Песнь песней на улице Палермской - Аннетте Бьергфельдт
Шрифт:
Интервал:
Закладка:
– У тебя ранний переходный период, – объясняет она.
Я не понимаю, что она говорит.
– Ты опоздала, детей у тебя не будет, ты не сможешь забеременеть.
Мне начинает сниться Филиппа. Она всегда является в последнем сне, аккурат перед самым утром, и кажется живой. У нее нет ног, но она парит в лазурно-голубом платье с хвостом из математических уравнений. И это Филиппа, никогда в жизни не носившая платьев.
* * *
Зима кончается. Худшего сезона для разбитого сердца не сыскать. Все вокруг идет в рост, и весна размазывает свою светло-зеленую надежду и робкую, хрупкую влюбленность прямо у меня по лицу. Но не убирай шубу далеко. Ради бога! Любая прореха в подкладке таит опасность. Если навести на резкость немилосердный прожектор весеннего солнца, станет ясно, что со мной все кончено. Ведь из прорех на меня уставится в ответ смущенным взглядом лиловый мертвец. Выхваченный светом фонарей.

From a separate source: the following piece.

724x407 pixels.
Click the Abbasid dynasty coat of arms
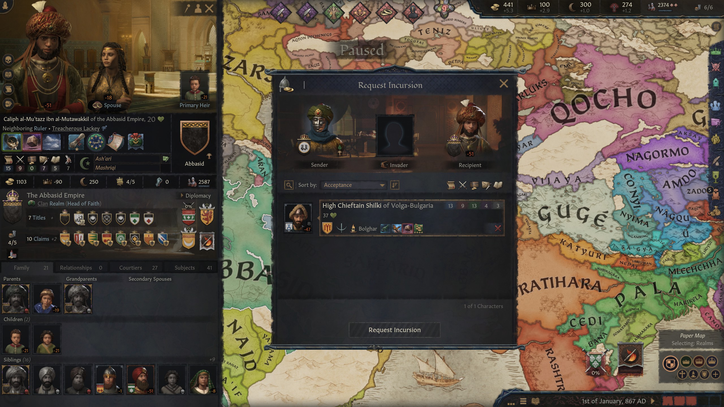pos(195,138)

Ольга собирается на гастроли с «Богемой». Прямо сейчас она доводит до совершенства Si, mi chiamano Mimi[134]. Всякий раз, когда мы с нею говорим по телефону, я выпадаю в осадок.
Жизель Моретти – моя полная противоположность. Я видела в журнале ее фотографию с Себастианом. Она смуглая, маленькая и знающая себе цену. Римлянка, которая, по всей вероятности, никогда не медлит и ни в чем не знает сомнений. Он смотрит на нее с улыбкой, что когда-то принадлежала мне. Я по-прежнему называю его жену по фамилии, надеясь, что так мне будет легче вспоминать прошлое и держать ее на расстоянии. Но фокус не удается, и я не в силах унять слезы.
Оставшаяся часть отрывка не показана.